Blomquist of RealtyTrac said that bank-owned properties sell, on average, for about 27 percent less than market value, mostly because the banks are motivated to sell. But Jeff Adler, a real estate agent with Keller Williams in Ridgewood, N.J., said that while lenders are quicker than other sellers to cut the price for a fast sale, they still want to get as close to market value as they can. As a result, he said, most foreclosed high-end homes sell for almost as much as similar homes nearby.

In any case, both men agreed that buyers would get the benefit of prices that have come down more than 25 percent in the region since the peak of the housing boom in 2006.

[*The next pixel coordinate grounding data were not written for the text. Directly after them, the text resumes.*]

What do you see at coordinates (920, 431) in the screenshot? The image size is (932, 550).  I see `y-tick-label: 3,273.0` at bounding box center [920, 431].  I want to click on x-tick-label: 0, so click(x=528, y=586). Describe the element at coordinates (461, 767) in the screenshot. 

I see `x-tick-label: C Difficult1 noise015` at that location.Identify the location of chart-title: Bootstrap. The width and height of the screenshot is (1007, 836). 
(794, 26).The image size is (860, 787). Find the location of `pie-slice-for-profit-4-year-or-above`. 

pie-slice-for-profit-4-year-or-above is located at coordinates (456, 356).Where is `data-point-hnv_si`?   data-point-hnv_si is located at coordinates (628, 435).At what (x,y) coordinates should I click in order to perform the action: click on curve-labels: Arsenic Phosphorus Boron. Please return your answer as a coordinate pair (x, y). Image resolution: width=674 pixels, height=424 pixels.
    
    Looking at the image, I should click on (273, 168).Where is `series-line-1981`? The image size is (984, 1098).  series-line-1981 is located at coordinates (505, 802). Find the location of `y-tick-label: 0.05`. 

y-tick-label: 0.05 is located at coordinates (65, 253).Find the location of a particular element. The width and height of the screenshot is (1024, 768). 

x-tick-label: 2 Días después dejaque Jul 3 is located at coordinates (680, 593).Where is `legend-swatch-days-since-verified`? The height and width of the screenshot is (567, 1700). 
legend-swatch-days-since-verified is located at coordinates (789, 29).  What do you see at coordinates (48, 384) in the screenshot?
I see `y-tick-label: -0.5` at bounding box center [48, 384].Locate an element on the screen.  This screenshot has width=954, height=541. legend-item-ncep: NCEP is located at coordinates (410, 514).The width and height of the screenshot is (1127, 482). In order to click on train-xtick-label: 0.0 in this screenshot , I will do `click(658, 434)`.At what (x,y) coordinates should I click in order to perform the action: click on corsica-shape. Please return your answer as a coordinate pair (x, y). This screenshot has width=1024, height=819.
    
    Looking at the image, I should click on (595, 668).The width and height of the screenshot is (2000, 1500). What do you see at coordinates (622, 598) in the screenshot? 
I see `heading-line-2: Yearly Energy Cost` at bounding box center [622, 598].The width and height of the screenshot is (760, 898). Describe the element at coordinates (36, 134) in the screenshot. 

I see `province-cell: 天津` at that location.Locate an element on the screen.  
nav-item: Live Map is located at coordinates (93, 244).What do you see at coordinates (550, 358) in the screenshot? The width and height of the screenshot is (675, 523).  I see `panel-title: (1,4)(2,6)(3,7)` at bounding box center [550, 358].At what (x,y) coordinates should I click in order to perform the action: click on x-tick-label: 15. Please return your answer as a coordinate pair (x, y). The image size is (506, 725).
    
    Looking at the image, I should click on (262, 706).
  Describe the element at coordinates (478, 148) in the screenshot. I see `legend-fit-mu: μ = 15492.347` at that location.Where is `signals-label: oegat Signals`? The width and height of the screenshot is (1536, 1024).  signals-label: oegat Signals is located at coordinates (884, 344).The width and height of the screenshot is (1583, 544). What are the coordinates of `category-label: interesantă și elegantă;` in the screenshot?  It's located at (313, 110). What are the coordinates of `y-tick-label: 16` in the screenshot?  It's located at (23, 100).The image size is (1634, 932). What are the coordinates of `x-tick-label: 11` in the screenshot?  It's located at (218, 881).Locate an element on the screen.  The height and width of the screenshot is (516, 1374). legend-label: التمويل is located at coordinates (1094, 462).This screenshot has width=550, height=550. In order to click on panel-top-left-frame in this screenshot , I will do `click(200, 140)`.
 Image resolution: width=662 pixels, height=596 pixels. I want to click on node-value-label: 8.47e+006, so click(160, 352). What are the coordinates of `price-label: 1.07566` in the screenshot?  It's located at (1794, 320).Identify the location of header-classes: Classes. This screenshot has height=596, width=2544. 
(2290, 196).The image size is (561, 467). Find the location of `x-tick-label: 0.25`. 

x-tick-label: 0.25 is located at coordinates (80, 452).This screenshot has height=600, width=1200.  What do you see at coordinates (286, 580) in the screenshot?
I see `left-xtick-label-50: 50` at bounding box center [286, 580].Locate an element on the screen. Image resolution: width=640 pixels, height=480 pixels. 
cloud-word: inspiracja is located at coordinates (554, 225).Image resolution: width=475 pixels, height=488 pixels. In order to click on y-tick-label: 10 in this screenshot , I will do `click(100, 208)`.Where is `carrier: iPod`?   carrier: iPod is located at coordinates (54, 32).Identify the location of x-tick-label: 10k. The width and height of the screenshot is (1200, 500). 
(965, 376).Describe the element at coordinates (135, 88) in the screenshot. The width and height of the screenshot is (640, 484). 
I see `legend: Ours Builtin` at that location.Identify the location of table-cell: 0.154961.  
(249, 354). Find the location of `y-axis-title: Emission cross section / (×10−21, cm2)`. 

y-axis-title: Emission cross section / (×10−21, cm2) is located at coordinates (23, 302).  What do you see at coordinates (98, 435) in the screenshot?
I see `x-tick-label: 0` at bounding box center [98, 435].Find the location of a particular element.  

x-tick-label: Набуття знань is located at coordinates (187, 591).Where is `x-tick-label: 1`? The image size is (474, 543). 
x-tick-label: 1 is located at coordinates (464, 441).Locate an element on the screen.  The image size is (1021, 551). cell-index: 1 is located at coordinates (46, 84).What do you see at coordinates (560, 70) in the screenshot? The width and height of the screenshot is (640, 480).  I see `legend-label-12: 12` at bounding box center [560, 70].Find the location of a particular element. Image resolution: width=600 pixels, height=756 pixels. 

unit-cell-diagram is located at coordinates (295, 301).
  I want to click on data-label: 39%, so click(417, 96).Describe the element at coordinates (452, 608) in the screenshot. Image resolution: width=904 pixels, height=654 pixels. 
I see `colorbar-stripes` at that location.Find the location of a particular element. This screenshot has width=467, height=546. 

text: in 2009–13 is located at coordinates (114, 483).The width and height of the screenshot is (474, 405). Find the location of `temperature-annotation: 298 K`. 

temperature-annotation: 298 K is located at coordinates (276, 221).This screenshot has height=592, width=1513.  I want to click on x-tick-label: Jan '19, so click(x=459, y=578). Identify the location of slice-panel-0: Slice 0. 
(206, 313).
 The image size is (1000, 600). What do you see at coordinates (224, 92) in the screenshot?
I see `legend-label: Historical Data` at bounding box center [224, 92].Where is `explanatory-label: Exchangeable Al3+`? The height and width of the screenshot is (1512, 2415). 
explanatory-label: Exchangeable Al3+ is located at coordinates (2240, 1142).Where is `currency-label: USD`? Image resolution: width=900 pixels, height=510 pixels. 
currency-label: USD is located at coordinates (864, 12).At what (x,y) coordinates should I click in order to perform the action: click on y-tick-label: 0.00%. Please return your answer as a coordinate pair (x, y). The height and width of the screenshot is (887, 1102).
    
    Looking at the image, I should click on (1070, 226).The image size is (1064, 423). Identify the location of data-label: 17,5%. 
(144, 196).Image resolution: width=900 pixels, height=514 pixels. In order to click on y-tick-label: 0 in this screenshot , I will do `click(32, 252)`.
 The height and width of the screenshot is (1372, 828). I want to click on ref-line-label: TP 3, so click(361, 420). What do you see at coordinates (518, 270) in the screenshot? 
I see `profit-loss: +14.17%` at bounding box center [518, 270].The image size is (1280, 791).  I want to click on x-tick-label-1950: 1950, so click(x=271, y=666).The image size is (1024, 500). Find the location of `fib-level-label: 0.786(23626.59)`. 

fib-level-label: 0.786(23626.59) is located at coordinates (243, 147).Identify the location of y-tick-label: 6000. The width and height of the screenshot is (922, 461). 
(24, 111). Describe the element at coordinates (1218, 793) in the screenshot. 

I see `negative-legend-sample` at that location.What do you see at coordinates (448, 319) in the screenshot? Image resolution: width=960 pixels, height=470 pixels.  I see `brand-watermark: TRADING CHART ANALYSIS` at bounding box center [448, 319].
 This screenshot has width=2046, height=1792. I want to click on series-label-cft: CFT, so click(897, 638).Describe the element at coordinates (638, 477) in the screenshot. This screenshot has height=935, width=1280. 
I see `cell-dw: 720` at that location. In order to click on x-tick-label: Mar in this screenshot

Both Adler and Salowe-Kaye said that when foreclosure looms, owners of expensive homes are less likely to accept the reality of the situation than other homeowners in distress.

The Graus bought their 6,561-square-foot, 12-room home in Cresskill in 2008. They paid $3.05 million, taking a $2.5 million mortgage from the seller, Paul Schmidt, an executive at an Englewood apartment management company. At 7.5 percent, the Graus' mortgage payments came to $17,500 a month, according to public records. They apparently had trouble keeping up with the payments, because Schmidt began foreclosure proceedings in early 2011.

Schmidt repossessed the property at a county sheriff's auction earlier this summer, when no one outbid him.